**Assignment:**
From the line containing "The width and" to the last line of the listing, both included, copy every line exactly and drop the pictures.

┄┄┄┄┄┄┄┄┄┄┄┄┄┄┄┄┄┄┄┄

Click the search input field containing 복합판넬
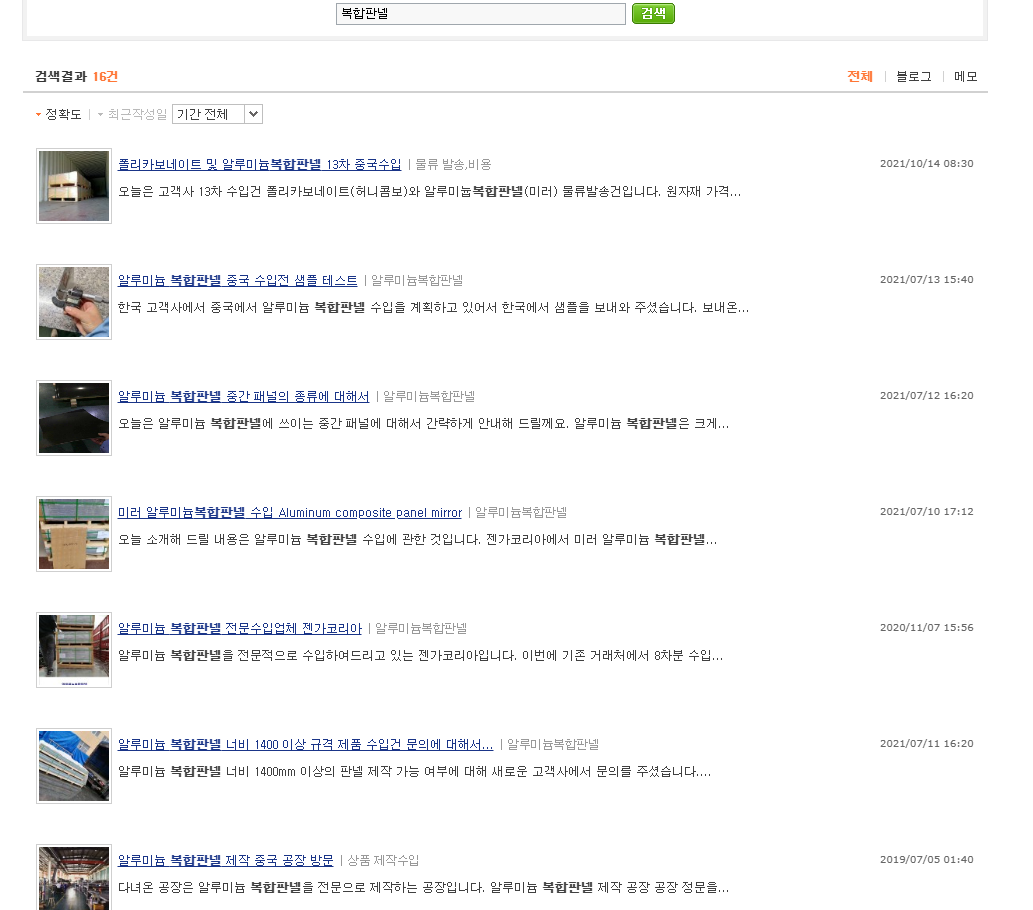 coord(480,14)
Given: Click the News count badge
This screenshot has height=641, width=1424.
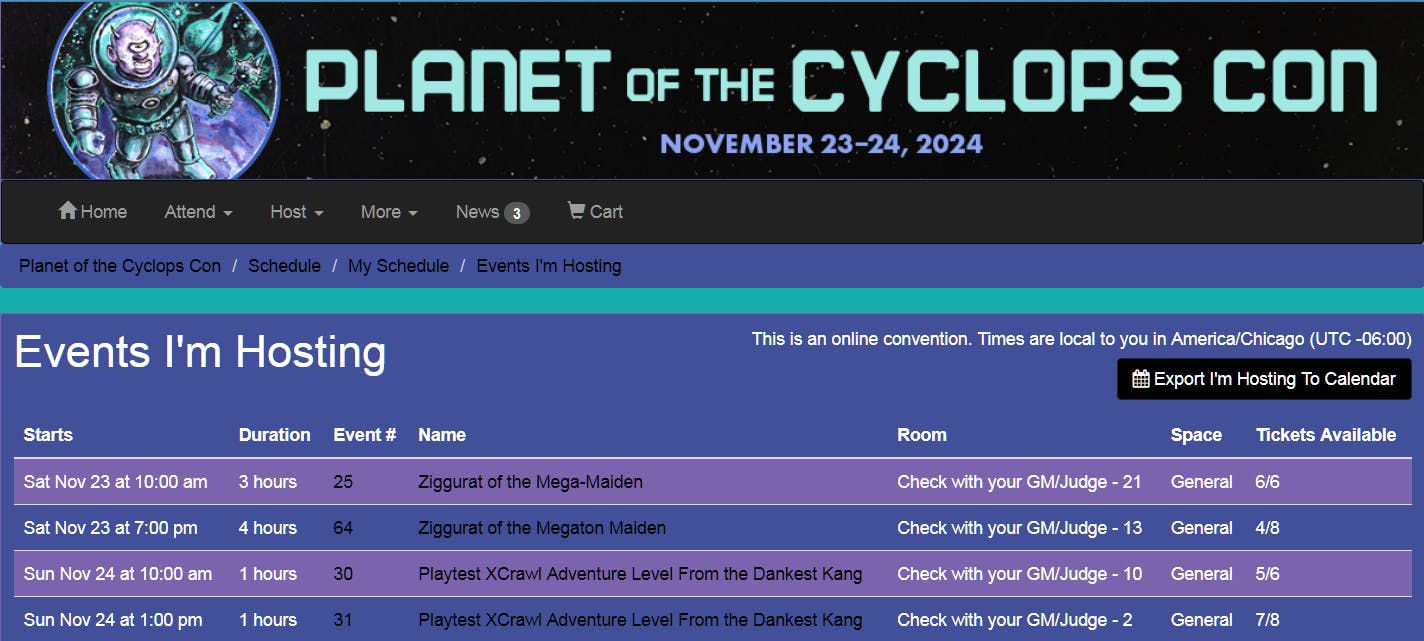Looking at the screenshot, I should point(516,213).
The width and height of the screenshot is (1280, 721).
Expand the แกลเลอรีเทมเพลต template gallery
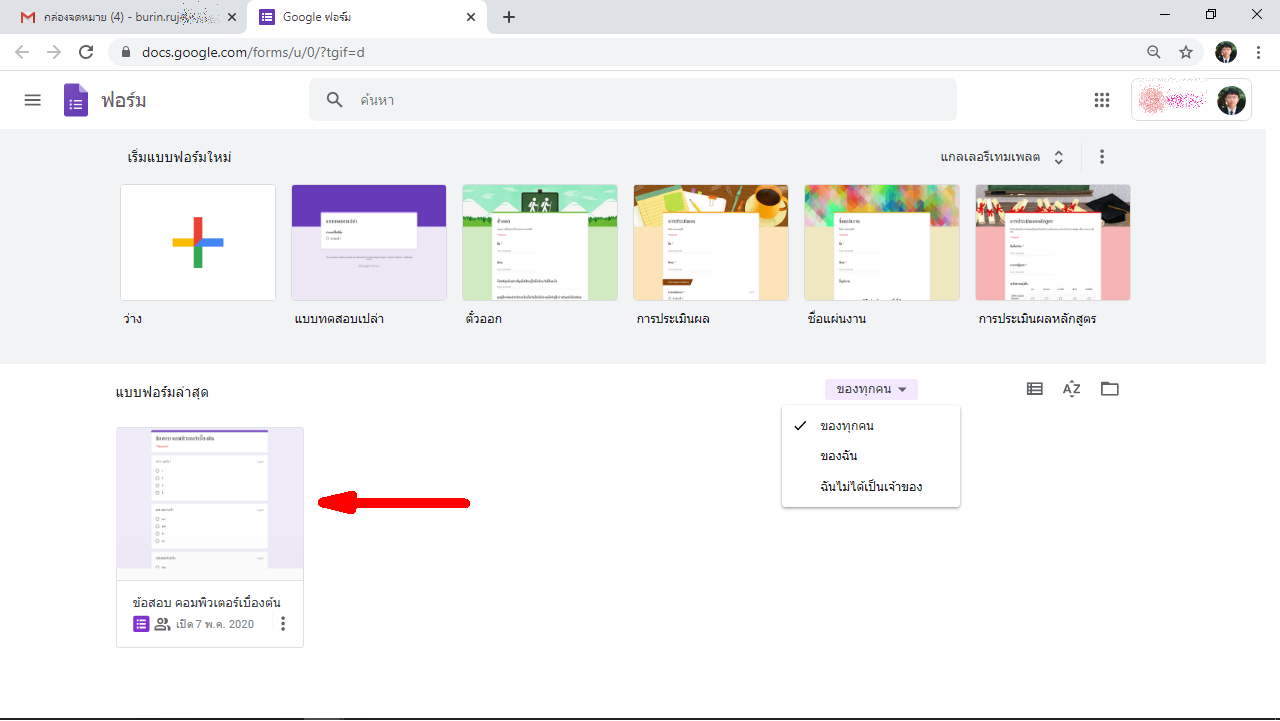[1002, 157]
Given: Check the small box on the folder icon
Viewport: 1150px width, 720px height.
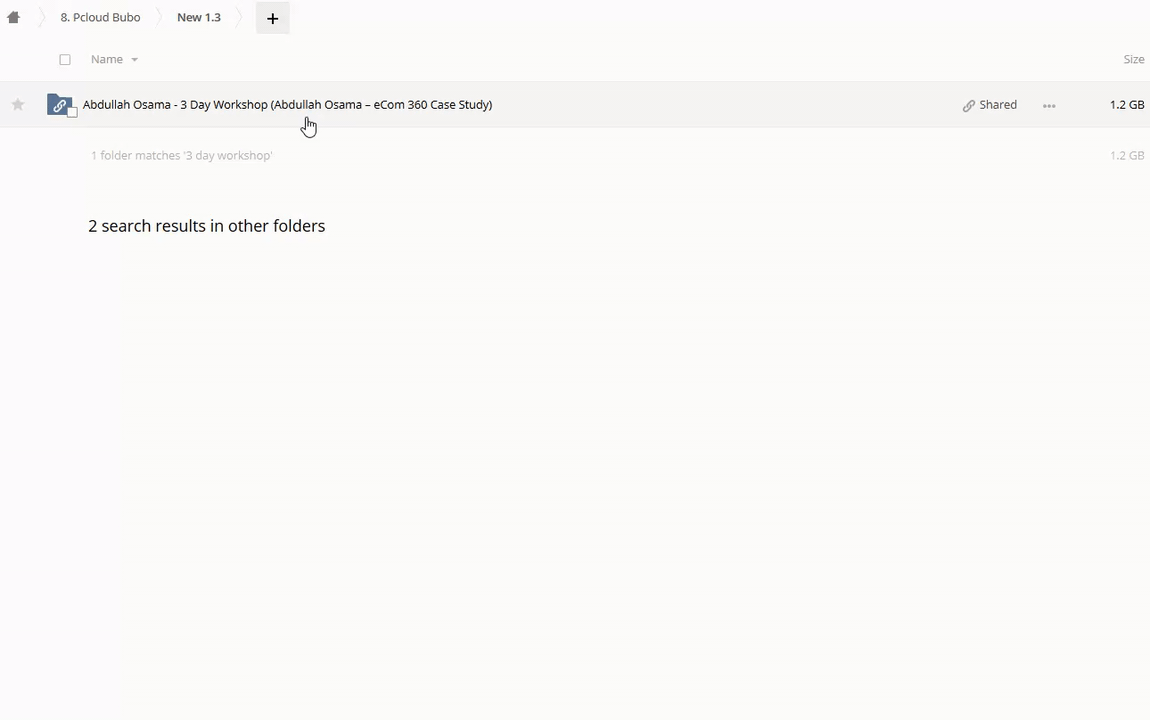Looking at the screenshot, I should pos(72,112).
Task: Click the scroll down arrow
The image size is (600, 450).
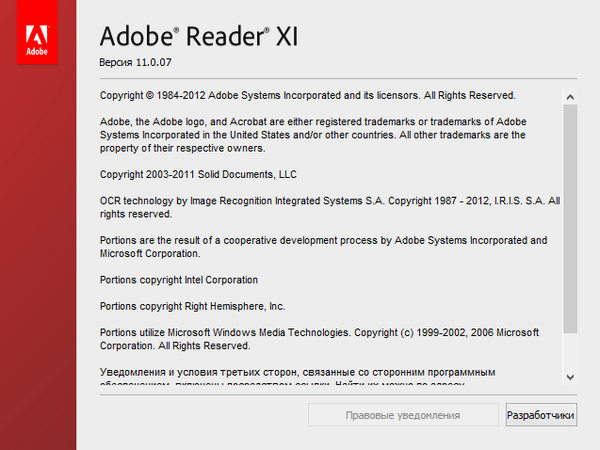Action: [x=570, y=377]
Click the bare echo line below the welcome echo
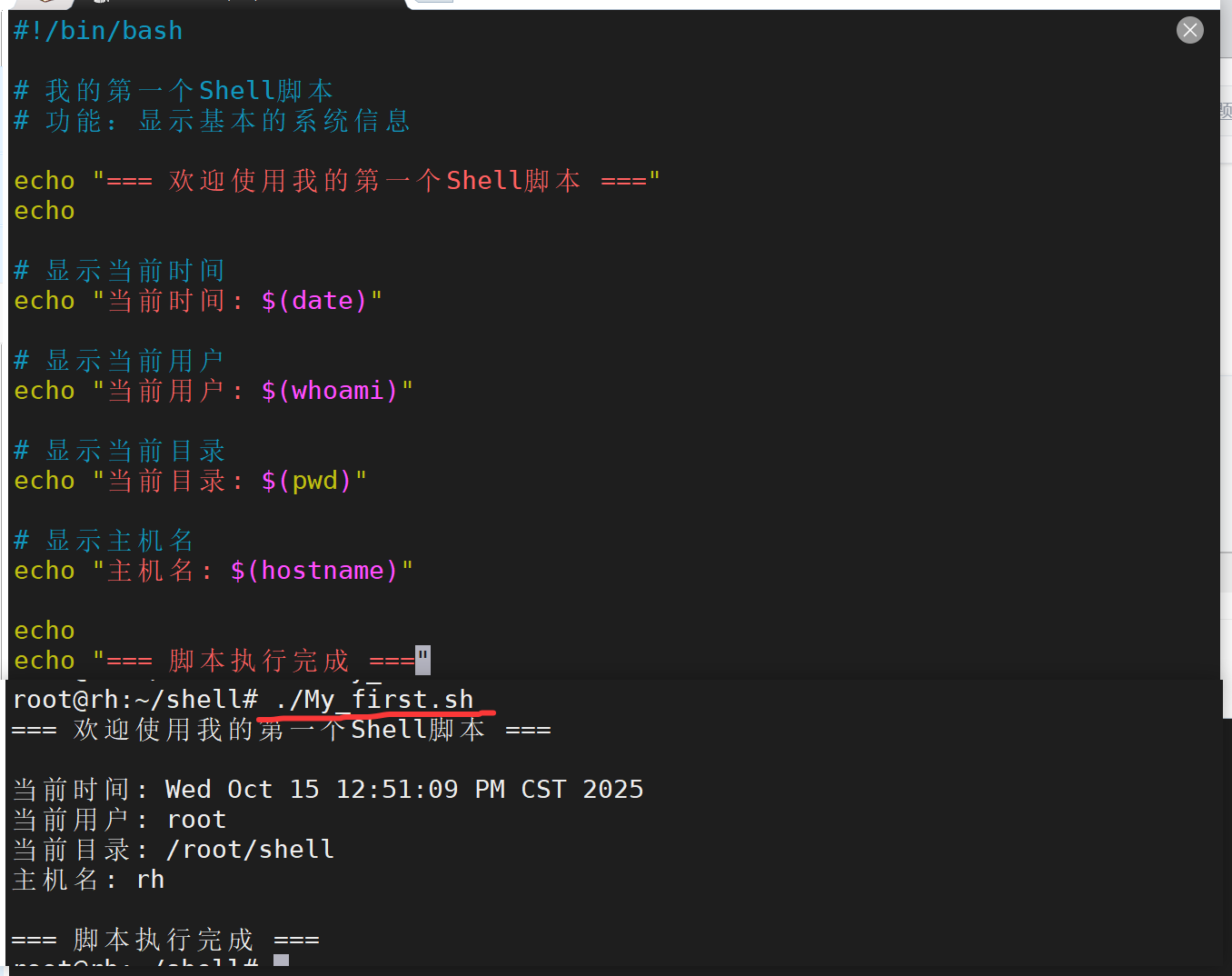Viewport: 1232px width, 976px height. pos(45,211)
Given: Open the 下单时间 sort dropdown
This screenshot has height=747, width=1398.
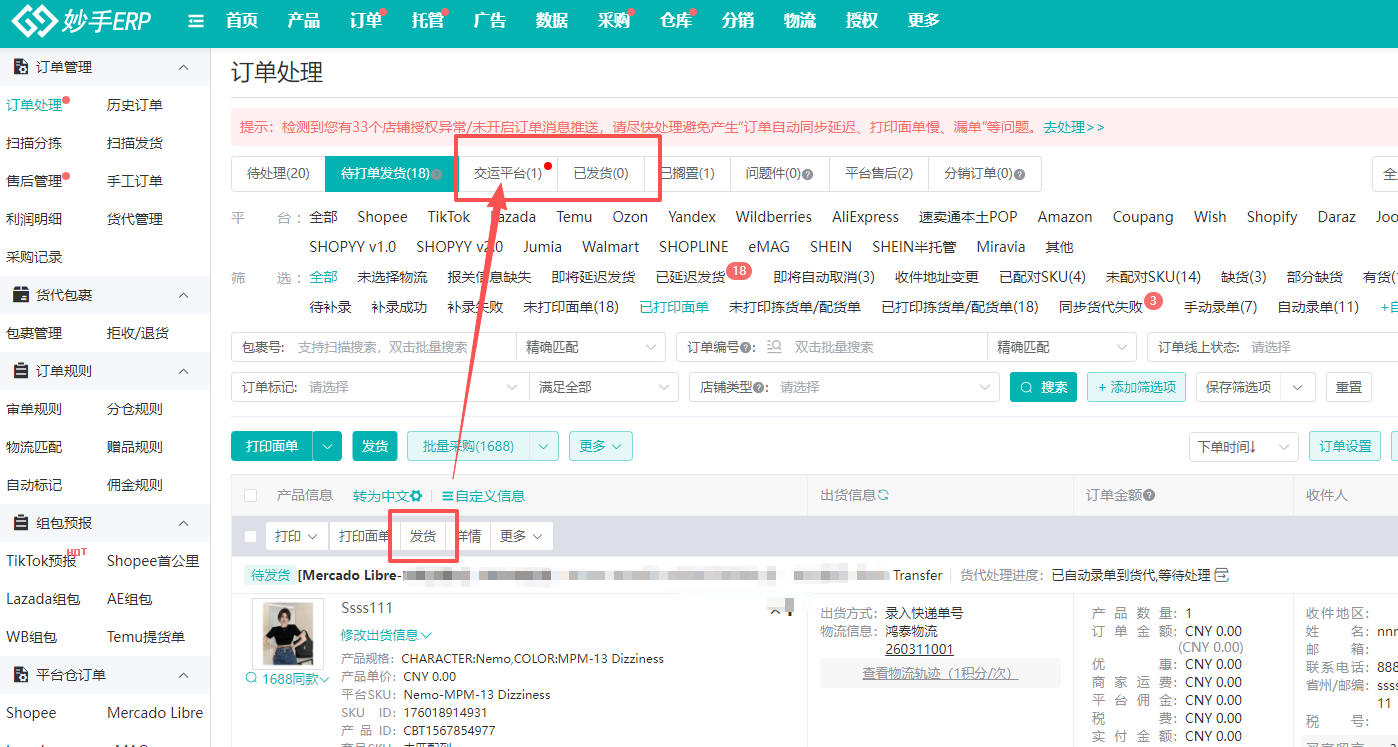Looking at the screenshot, I should point(1243,447).
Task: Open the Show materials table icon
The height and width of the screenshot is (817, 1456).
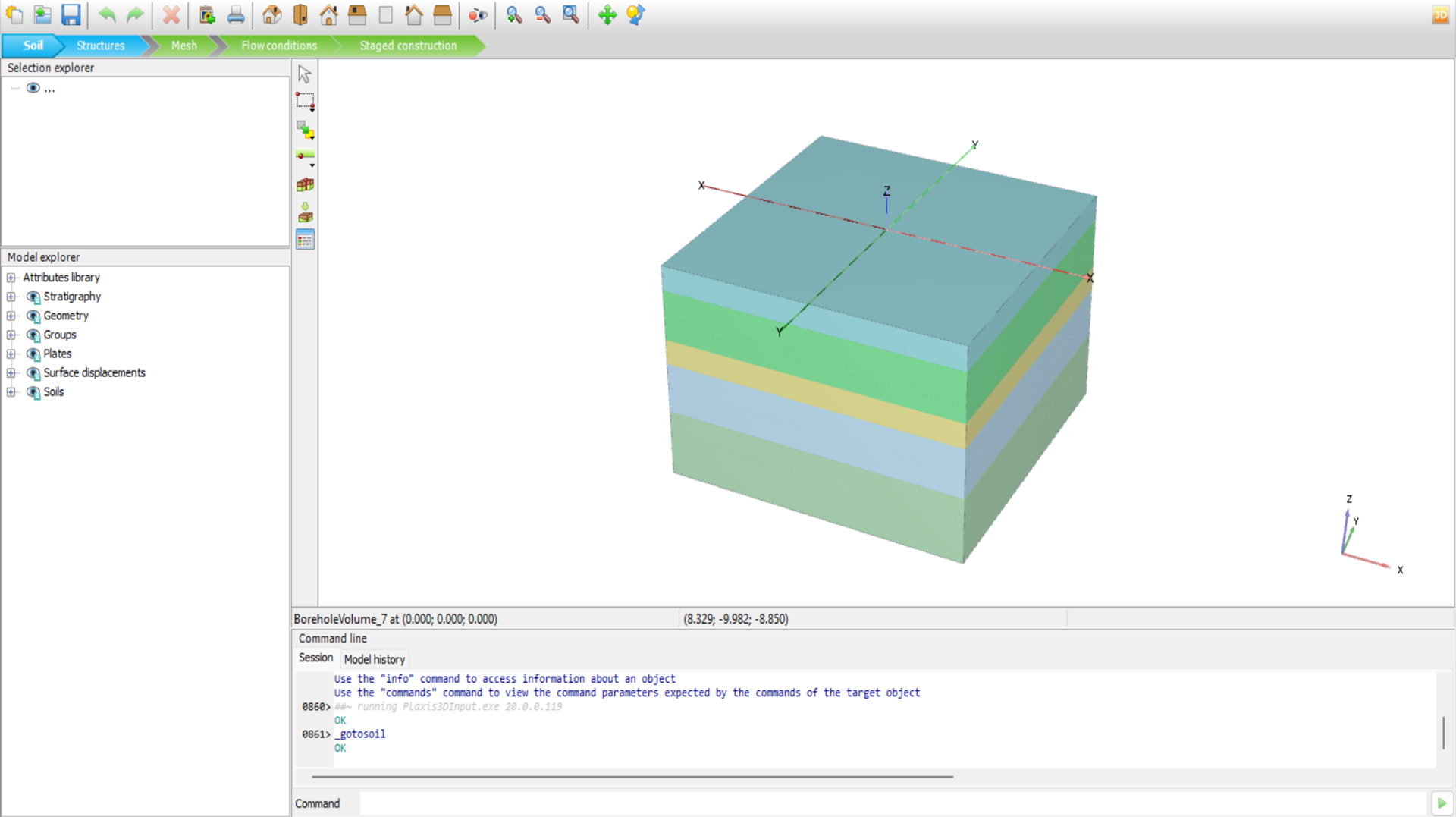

┄┄┄┄┄┄┄┄┄┄┄┄┄┄┄┄┄┄┄┄

**Response:**
The width and height of the screenshot is (1280, 721).
Expand the แกลเลอรีเทมเพลต template gallery
[1002, 157]
Given: Check the small box on the folder icon
Viewport: 1150px width, 720px height.
Looking at the screenshot, I should pos(72,112).
Task: Click the scroll down arrow
The image size is (600, 450).
Action: [x=570, y=377]
Click the bare echo line below the welcome echo
Viewport: 1232px width, 976px height. pos(45,211)
Given: Open the 下单时间 sort dropdown
This screenshot has height=747, width=1398.
Looking at the screenshot, I should point(1243,447).
Task: Open the Show materials table icon
The height and width of the screenshot is (817, 1456).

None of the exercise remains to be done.